Robert McKee —reconocidísimo guionista y conferencista estadounidense—, en su ensayo El guión, reconoce que la nuestra es una época muy exigente para los guionistas, porque el público de hoy está saturado de historias. Supongo que es cierto, y que esta sobreestimulación de mercado sucede también el mundo de los libros. Como todos los guionistas —y supongo que también los escritores, aunque de forma menos consciente—, McKee divide muy claramente las partes de la historia, diferenciando sus encuadres determinados dentro de los tres principales de toda la vida: el inicio, el nudo y el desenlace. Podría parecer predecible, pues al final todas las historias adaptadas parecen seguir un mismo patrón, pero McKee defiende las historias arquetípicas frente a las estereotipadas, pues considera que solo las primeras son las que cruzan fronteras. Y con arquetípicas, se refiere a las que cuentan lo de siempre, pero desde un punto de vista nuevo, revelador y fresco; para ello, pone de ejemplo la adaptación de la novela Como agua para chocolate, de Laura Esquivel, por el enfoque y la riqueza de los detalles en una narración que, en definitiva, hablaba sencillamente de la búsqueda de la independencia personal.

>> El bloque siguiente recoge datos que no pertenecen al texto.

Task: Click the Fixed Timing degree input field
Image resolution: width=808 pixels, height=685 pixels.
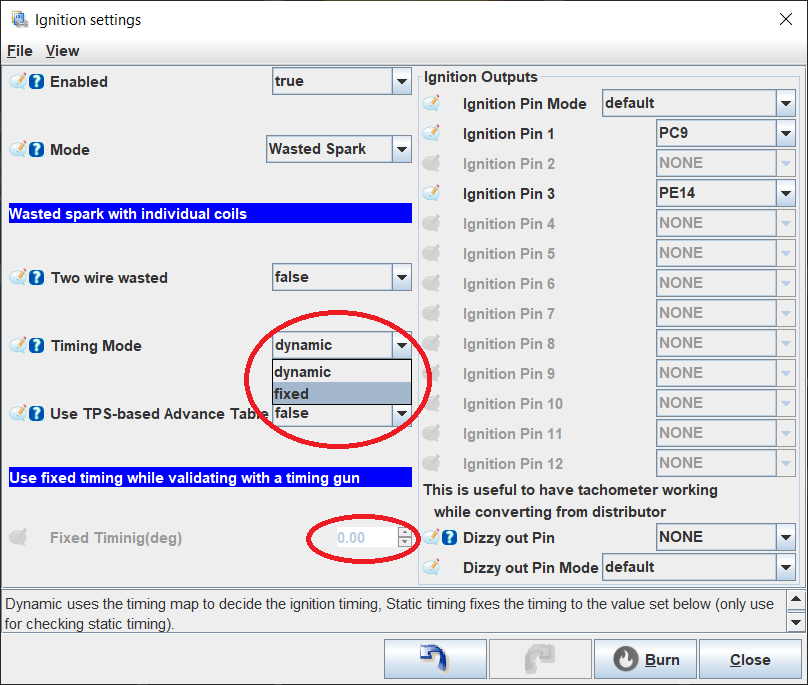Action: click(x=353, y=538)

El mundo de las películas y las series puede resultar muy interesante para un escritor, pero supongo que más como medio para que sus libros sean conocidos que como objetivo en sí mismo, pues aunque escribir guiones requiere buenas dosis de ingenio e inteligencia visual y literaria, se me antoja un mundo muy distinto al estrictamente literario. Es cierto que en los libros podemos incluir —y de hecho lo hacemos, sea de forma más o menos consciente— lo que Blake Snyder llamaba en su famoso libro de guiones —¡Salva al gato!— el high concept; esto es, marcar una buena premisa en la historia para que la película sea fácil de ver. Por cierto, lo de «salvar al gato» obedece a su convencimiento de que el espectador debe percibir en el protagonista cierto heroísmo desde el principio: salvar a un simple gato nos vale con tal de que nos caiga bien ese personaje que seguimos en la trama.
En mi opinión, bienvenidos sean todos los lenguajes que sean capaces de adaptar una idea original, un sueño que alguien, un día, se atrevió a plasmar en su ordenador. Es posible que el asunto no salga como uno piensa, pero pedalear es la única forma de no caerse de esta bicicleta. Decía John Vorhaus en Cómo orquestar una comedia que para el humor deben entrelazarse la verdad y el dolor: «Un hombre se cae por un acantilado. Mientras cae, se le oye murmurar: por ahora bien.» Yo no sé si deberemos salvar muchos gatos o no para que la fórmula funcione, pero por muchos acantilados que haya que cruzar, ojalá en los próximos años veamos muchas adaptaciones audiovisuales de escritores que, como en sus propias novelas, están presentes en todas partes pero no son visibles en ninguna.